### Exercise data

━━━━━━━━━━

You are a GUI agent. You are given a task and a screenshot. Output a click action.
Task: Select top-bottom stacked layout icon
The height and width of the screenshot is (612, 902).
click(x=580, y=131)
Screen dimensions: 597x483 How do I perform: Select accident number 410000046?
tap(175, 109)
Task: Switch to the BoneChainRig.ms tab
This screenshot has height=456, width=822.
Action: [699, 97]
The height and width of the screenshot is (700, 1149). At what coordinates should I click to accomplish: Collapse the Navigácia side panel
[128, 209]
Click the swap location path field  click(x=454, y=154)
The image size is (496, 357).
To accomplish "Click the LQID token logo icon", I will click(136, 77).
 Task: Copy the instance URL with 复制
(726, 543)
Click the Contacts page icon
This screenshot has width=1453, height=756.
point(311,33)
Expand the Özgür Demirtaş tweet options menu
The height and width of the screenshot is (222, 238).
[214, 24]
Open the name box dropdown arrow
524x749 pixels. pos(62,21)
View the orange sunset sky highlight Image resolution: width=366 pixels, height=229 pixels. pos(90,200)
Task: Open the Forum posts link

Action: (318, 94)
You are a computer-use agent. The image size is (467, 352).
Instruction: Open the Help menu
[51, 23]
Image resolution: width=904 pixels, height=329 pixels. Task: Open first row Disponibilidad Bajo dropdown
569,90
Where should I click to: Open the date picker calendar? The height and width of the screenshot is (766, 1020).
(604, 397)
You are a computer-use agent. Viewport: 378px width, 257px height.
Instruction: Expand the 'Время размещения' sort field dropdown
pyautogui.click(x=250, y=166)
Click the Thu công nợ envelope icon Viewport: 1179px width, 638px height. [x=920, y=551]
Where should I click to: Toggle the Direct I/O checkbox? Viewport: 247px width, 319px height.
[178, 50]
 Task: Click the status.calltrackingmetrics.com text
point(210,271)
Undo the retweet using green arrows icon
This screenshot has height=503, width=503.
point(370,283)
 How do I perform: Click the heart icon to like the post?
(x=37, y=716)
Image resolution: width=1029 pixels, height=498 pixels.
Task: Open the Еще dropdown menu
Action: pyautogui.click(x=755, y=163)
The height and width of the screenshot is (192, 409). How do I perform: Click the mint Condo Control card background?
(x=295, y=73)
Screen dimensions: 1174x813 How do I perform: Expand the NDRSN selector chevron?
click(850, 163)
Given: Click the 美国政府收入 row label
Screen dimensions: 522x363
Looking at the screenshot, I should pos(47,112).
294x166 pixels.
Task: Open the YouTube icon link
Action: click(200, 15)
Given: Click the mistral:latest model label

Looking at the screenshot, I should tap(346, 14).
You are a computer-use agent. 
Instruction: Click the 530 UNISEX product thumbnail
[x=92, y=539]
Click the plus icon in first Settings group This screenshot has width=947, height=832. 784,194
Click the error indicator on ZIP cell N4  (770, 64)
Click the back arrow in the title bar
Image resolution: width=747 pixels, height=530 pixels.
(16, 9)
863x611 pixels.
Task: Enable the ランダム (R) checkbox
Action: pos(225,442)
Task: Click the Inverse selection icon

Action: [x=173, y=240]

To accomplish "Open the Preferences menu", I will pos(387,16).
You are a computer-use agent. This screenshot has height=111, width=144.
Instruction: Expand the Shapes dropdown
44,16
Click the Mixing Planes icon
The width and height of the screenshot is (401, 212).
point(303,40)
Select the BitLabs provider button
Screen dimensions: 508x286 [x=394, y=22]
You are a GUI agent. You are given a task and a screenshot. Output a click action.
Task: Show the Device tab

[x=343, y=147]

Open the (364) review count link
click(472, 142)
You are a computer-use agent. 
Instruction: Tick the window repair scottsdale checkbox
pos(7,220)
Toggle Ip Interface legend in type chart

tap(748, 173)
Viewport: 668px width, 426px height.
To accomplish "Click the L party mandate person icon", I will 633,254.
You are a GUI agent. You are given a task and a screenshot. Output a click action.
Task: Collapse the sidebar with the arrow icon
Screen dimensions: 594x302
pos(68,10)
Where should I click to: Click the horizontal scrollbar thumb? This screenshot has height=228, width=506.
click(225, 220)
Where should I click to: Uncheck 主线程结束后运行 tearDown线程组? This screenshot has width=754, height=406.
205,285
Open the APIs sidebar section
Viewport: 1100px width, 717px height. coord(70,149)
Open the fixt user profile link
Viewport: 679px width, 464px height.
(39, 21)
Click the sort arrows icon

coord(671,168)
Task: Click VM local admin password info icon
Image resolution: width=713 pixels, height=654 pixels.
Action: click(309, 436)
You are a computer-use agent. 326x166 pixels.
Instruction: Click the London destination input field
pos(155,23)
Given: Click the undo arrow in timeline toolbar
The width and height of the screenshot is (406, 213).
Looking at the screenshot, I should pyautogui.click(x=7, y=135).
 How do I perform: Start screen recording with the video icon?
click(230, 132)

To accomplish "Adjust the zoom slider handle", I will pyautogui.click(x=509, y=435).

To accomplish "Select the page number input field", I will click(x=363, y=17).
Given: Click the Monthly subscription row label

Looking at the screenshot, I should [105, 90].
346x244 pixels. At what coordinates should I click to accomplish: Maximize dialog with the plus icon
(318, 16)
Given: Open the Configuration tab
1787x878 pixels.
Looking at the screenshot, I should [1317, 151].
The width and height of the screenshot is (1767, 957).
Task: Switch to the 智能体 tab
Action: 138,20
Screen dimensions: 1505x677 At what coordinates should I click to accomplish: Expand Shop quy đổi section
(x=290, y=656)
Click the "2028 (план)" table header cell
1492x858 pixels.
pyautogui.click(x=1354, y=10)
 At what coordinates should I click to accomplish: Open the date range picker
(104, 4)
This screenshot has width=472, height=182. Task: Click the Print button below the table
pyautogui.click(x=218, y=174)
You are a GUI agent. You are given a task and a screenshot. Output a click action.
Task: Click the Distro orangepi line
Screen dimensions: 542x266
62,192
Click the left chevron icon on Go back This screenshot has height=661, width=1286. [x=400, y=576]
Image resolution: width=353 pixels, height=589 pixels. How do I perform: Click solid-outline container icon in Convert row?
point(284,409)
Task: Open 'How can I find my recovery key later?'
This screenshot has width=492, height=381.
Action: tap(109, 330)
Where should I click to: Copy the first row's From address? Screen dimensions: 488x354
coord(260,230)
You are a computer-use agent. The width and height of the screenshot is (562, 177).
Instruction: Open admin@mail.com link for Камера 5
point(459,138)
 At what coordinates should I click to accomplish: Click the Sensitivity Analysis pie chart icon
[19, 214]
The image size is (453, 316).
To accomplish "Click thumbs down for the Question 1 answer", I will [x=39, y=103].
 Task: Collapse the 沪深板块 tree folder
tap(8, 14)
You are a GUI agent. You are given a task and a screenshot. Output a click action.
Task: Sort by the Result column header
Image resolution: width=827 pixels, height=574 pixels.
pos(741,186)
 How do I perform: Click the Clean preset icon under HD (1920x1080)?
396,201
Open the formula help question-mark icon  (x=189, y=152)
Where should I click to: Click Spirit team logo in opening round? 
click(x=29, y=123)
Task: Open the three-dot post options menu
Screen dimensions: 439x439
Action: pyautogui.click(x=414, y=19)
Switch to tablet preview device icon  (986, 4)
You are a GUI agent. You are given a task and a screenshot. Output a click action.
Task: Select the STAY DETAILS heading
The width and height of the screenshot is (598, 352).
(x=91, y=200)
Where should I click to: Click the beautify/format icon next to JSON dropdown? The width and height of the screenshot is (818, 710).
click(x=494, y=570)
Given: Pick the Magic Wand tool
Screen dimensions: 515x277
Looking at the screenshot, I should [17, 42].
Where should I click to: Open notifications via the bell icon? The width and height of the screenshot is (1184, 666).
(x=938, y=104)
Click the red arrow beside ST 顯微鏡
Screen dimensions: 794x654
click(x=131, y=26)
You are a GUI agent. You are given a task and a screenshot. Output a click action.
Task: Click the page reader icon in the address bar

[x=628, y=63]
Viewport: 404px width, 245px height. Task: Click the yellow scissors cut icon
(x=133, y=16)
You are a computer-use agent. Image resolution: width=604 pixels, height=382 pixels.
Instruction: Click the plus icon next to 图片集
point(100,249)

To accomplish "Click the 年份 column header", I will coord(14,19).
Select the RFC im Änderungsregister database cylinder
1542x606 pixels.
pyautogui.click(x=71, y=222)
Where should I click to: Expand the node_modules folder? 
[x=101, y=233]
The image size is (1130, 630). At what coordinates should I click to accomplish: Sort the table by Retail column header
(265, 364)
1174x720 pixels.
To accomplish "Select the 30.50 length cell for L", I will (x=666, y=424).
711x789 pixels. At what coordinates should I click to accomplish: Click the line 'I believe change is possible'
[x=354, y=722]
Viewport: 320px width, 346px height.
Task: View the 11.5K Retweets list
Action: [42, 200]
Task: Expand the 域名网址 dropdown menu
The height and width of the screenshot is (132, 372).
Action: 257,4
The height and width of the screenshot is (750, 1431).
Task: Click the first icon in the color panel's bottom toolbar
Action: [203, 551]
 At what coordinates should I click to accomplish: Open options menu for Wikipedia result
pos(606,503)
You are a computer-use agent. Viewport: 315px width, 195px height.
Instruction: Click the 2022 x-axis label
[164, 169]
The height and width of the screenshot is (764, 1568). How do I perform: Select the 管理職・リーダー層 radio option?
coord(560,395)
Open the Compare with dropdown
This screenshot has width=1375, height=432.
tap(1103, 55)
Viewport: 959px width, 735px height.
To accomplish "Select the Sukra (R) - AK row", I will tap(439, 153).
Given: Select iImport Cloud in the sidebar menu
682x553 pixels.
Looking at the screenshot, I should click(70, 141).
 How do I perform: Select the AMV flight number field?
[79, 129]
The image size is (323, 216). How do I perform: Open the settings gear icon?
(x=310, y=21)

━━━━━━━━━━

### Work task
The string "computer" marks the lines to return from the material. Copy each one.

### Written reply
You are a computer-use agent. The image size is (467, 352).
You are a computer-use agent. Viewport: 378px width, 257px height.
You are a computer-use agent. 
You are a computer-use agent. This screenshot has height=111, width=144.
You are a computer-use agent. 
You are a computer-use agent. 326x166 pixels.
You are a computer-use agent. The width and height of the screenshot is (562, 177).
You are a computer-use agent. Image resolution: width=604 pixels, height=382 pixels.
You are a computer-use agent. Viewport: 315px width, 195px height.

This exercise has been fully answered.